[Recorded data]
☆ ☆ ☆ ☆
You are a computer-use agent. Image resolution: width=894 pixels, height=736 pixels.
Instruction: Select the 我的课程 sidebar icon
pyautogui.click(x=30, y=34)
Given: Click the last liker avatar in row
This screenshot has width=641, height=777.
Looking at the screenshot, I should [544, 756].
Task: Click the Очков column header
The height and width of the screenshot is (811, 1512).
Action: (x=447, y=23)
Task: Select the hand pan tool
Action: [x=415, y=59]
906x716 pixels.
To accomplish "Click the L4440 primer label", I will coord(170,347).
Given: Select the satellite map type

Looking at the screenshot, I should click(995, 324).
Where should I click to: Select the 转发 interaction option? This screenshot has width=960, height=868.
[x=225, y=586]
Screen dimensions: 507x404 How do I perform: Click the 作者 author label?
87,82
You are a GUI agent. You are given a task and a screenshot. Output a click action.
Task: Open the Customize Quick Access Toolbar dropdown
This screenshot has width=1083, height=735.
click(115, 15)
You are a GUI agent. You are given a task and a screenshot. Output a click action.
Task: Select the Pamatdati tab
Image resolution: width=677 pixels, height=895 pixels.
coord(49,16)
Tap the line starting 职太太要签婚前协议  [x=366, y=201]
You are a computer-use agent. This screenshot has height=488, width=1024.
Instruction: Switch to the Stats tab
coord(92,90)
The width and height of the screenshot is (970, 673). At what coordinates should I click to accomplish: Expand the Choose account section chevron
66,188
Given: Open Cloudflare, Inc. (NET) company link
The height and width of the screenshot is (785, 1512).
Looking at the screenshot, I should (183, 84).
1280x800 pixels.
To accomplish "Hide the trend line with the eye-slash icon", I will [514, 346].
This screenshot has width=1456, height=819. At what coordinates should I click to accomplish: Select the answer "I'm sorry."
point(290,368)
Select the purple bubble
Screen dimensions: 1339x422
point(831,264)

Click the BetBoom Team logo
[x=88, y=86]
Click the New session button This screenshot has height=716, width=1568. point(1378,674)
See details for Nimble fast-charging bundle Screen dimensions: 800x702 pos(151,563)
☆ ☆ ☆ ☆
### AIM OF THE EXERCISE
Print the line that contains "Click the BetBoom Team logo", then every later line of the entries above up to and including the last, all exactly as written.

### SOLUTION TO THIS PROBLEM
Click the BetBoom Team logo
[x=88, y=86]
Click the New session button This screenshot has height=716, width=1568. point(1378,674)
See details for Nimble fast-charging bundle Screen dimensions: 800x702 pos(151,563)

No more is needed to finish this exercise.